TO DO: Print the rows below word for word, starting with the line that contains "Tap the back" and going on through the line that contains "pyautogui.click(x=307, y=290)", with both of those lines included.

ROWS:
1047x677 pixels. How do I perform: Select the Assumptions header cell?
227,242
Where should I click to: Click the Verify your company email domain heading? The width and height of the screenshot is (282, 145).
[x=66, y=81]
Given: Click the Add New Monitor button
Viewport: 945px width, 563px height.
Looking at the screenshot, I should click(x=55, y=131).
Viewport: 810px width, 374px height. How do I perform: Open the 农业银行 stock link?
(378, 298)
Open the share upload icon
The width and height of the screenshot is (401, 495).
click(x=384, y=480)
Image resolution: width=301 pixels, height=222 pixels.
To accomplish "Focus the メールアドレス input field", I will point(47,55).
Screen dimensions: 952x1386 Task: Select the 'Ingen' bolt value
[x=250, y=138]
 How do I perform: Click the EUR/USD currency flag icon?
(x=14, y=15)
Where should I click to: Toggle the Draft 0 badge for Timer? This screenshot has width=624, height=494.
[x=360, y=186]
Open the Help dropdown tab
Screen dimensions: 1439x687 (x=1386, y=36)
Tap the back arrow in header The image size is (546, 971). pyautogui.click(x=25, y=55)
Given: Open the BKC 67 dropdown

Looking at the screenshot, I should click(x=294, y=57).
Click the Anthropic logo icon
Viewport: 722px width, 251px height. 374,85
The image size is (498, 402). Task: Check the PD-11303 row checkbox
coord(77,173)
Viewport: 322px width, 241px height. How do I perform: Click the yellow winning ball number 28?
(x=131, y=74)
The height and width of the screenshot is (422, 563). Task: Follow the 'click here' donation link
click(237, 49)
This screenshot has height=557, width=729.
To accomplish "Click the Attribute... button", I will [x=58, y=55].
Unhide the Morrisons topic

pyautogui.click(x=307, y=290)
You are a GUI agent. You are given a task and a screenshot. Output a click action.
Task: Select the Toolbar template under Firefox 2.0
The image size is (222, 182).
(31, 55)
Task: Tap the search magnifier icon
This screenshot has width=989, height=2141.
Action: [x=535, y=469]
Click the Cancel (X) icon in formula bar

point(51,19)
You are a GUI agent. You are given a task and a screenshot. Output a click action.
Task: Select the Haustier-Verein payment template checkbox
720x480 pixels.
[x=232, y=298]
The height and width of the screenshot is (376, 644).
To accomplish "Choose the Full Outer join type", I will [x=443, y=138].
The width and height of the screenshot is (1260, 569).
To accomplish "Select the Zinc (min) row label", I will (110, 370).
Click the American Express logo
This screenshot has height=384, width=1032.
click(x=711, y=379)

EXERCISE RESULT:
Tap the back arrow in header The image size is (546, 971). pyautogui.click(x=25, y=55)
Given: Open the BKC 67 dropdown

Looking at the screenshot, I should click(x=294, y=57).
Click the Anthropic logo icon
Viewport: 722px width, 251px height. 374,85
The image size is (498, 402). Task: Check the PD-11303 row checkbox
coord(77,173)
Viewport: 322px width, 241px height. How do I perform: Click the yellow winning ball number 28?
(x=131, y=74)
The height and width of the screenshot is (422, 563). Task: Follow the 'click here' donation link
click(237, 49)
This screenshot has height=557, width=729.
To accomplish "Click the Attribute... button", I will [x=58, y=55].
Unhide the Morrisons topic

pyautogui.click(x=307, y=290)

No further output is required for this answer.